Below you can see an example of a software represented in sd:
@prefix ns1: <https://w3id.org/okn/o/sd#> .
@prefix ns2: <https://schema.org/> .
@prefix owl: <http://www.w3.org/2002/07/owl#> .
@prefix xsd: <http://www.w3.org/2001/XMLSchema#> .
## SOFTWARE METADATA
<https://w3id.org/okn/i/Software/mapeathor> a ns1:Software ;
ns2:license <https://w3id.org/okn/i/License/mapeathor> ;
ns1:contactDetails """- [Ana Iglesias-Molina](https://github.com/anaigmo) - [ana.iglesiasm@upm.es](mailto:ana.iglesiasm@upm.es)...
""" ;
ns1:dateCreated "2019-06-09T19:45:24+00:00"^^xsd:dateTime ;
ns1:dateModified "2022-11-03T15:19:23+00:00"^^xsd:dateTime ;
ns1:description "Translator of spreadsheet mappings into R2RML, RML or YARRRML";
ns1:hasBuildFile "https://raw.githubusercontent.com/oeg-upm/mapeathor/master/Dockerfile"^^xsd:anyURI,
ns1:hasDocumentation "https://github.com/oeg-upm/Mapeathor/wiki"^^xsd:anyURI ;
ns1:hasDownloadUrl "https://github.com/oeg-upm/mapeathor/releases"^^xsd:anyURI ;
ns1:hasExecutableInstructions """The easiest way of running Mapeathor is using the [web service](https://morph.oeg.fi.upm.es/demo/mapeathor) and the [Swagger](https://morph.oeg.fi.upm.es/tool/mapeathor/swagger/) instance. For CLI lovers, the service is available as a [PyPi package](https://pypi.org/project/mapeathor/) and Docker image. The instructions of the latest can be found in the [wiki](https://github.com/oeg-upm/Mapeathor/wiki).
""" ;
ns1:hasLongName "Mapeathor" ;
ns1:hasSourceCode <https://w3id.org/okn/i/SoftwareSource/mapeathor> ;
ns1:hasUsageNotes """##Example
A more detailed explanation is provided in the [wiki](https://github.com/oeg-upm/Mapeathor/wiki);
ns1:hasVersion <https://w3id.org/okn/i/Release/21580066>;
ns1:identifier "https://doi.org/10.5281/zenodo.5973906"^^xsd:anyURI ;
ns1:issueTracker "https://api.github.com/repos/oeg-upm/mapeathor/issues"^^xsd:anyURI ;
ns1:keywords "data-integration, knowledge-graph, r2rml, rml" ;
ns1:name "oeg-upm/mapeathor" ;
ns1:readme "https://raw.githubusercontent.com/oeg-upm/mapeathor/master/README.md"^^xsd:anyURI .
## LICENSE INFORMATION
<https://w3id.org/okn/i/License/mapeathor> a ns2:CreativeWork ;
owl:sameAs <https://spdx.org/licenses/Apache-2.0> ;
ns1:name "Apache License 2.0" ;
ns1:url "https://raw.githubusercontent.com/oeg-upm/mapeathor/master/LICENSE"^^xsd:anyURI .
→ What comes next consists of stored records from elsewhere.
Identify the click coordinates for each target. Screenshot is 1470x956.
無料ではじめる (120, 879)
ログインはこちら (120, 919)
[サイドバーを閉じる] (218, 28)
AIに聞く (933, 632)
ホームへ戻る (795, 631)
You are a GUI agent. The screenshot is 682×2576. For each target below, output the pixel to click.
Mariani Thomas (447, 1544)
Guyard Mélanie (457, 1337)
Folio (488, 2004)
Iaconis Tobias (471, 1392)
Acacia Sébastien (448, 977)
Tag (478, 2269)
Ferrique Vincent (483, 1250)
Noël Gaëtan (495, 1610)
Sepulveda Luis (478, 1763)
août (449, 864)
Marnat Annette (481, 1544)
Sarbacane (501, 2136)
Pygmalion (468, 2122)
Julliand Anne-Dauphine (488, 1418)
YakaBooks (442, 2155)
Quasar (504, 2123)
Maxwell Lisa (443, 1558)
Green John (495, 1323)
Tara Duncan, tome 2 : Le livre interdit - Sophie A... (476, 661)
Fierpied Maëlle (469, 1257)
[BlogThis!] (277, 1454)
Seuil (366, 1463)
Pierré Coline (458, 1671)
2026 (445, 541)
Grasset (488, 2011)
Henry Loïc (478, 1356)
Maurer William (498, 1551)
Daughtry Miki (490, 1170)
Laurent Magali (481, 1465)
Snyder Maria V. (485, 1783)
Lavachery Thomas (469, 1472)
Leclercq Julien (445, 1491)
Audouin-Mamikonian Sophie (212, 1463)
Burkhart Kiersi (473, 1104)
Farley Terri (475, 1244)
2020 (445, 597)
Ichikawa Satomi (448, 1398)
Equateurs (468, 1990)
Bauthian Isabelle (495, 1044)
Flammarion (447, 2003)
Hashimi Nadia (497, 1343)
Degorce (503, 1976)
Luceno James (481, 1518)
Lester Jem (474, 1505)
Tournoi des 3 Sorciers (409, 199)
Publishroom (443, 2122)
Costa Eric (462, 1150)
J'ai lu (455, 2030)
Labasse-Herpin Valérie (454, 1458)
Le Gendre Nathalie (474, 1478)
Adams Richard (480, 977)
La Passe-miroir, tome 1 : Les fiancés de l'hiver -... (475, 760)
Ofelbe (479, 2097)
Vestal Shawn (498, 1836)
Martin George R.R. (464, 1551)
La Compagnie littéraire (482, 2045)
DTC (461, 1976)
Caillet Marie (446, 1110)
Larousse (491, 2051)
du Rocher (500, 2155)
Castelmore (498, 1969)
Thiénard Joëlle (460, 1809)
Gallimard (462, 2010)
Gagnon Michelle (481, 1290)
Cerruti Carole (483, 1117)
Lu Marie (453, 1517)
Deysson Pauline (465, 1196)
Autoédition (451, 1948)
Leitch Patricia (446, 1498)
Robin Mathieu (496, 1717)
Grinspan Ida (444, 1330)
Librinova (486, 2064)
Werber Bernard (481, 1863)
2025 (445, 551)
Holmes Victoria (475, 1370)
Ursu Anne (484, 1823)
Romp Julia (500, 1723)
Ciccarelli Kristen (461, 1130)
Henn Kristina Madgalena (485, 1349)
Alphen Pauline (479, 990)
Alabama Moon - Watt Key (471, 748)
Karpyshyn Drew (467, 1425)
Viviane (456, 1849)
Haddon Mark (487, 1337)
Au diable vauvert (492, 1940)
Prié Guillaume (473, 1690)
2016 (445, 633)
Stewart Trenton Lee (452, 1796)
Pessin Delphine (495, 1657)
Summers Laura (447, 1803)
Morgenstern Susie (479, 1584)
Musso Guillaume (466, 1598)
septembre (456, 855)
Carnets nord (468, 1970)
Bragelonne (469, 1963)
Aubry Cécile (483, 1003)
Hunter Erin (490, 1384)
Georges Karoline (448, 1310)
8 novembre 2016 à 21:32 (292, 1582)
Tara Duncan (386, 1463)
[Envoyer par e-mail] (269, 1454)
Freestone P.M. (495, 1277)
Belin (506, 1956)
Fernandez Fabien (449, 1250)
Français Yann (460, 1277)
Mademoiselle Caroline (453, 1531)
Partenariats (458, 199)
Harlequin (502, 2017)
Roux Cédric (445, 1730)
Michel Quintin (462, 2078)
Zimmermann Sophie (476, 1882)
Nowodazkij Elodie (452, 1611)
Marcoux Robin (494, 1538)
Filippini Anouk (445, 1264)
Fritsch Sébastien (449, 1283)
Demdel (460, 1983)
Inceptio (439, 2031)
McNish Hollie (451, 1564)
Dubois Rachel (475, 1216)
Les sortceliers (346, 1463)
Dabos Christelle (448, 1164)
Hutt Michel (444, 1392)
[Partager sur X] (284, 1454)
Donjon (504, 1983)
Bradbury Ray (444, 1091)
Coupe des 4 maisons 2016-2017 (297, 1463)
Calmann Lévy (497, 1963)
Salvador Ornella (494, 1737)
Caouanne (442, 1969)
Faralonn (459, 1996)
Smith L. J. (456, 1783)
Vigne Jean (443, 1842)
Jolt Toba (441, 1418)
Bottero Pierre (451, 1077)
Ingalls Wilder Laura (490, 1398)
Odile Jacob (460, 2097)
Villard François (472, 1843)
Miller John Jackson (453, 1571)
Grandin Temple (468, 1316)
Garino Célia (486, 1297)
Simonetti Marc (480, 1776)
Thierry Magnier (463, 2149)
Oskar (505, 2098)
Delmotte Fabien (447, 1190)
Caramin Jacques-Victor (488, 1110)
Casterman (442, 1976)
## INFORMATION ON RELEASES
<https://w3id.org/okn/i/Release/21580066> a ns1:SoftwareVersion ;
ns1:author <https://w3id.org/okn/i/Agent/anaigmo> ;
ns1:dateCreated "2019-11-08T15:24:55+00:00"^^xsd:dateTime ;
ns1:datePublished "2019-11-19T10:26:47+00:00"^^xsd:dateTime ;
ns1:downloadUrl "https://api.github.com/repos/oeg-upm/mapeathor/tarball/v1.0"^^xsd:anyURI,
"https://api.github.com/repos/oeg-upm/mapeathor/zipball/v1.0"^^xsd:anyURI,
"https://github.com/oeg-upm/mapeathor/releases/tag/v1.0"^^xsd:anyURI ;
ns1:hasVersionId "v1.0" ;
ns1:name "First template" ;
ns1:url "https://api.github.com/repos/oeg-upm/mapeathor/releases/21580066"^^xsd:anyURI .
## INFORMATION ON SOURCE CODE
<https://w3id.org/okn/i/SoftwareSource/mapeathor> a ns2:SoftwareSourceCode ;
ns1:codeRepository "https://github.com/oeg-upm/mapeathor"^^xsd:anyURI ;
ns1:name "oeg-upm/mapeathor" ;
ns1:programmingLanguage "Dockerfile",
"Python" .
## INFORMATION ON AUTHORS
<https://w3id.org/okn/i/Agent/anaigmo> a ns2:Person ;
ns2:name "anaigmo" .
As shown in the Turtle snippet above, SOMEF represents the software as an entity, its relationship with each release (software version), the license found in the repository and the Person who owns it.
Codemeta format¶
JSON-LD representation following the Codemeta specification (which itself extends Schema.org). The result
, provenance
and confidence
fields are ommitted in this representation (every category with confidence above the threshold specified when running SOMEF will be included in the results). In addition, any metadata category outside from what is defined in Codemeta will be avoided.